Pixel coordinate grounding data

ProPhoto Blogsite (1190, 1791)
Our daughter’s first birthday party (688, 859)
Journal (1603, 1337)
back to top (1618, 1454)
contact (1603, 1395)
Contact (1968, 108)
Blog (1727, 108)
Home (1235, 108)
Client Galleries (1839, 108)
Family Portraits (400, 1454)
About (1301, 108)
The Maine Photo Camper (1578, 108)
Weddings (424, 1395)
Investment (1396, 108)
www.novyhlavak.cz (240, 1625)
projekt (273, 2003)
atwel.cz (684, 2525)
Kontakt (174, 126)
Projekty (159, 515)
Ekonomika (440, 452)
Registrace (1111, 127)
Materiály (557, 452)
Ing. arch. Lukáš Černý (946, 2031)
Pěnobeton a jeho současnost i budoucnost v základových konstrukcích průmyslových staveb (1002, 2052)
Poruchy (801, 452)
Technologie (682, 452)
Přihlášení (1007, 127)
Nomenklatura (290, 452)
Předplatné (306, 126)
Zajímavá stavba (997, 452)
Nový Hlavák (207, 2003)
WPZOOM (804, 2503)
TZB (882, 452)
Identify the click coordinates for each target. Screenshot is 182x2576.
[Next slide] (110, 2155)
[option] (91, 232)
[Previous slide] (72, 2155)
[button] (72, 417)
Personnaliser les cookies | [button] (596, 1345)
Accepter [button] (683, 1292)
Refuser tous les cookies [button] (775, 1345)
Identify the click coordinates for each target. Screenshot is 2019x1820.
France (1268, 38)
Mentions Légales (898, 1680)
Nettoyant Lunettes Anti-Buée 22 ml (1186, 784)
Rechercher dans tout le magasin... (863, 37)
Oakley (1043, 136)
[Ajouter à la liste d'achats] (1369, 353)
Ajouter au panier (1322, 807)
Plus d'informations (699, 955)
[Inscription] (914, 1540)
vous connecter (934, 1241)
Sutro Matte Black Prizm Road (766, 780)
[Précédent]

▸ Work to be completed:
Going through the records above, count the lines that include the word "coordinates". Give the number alone.

▸ Answer:
2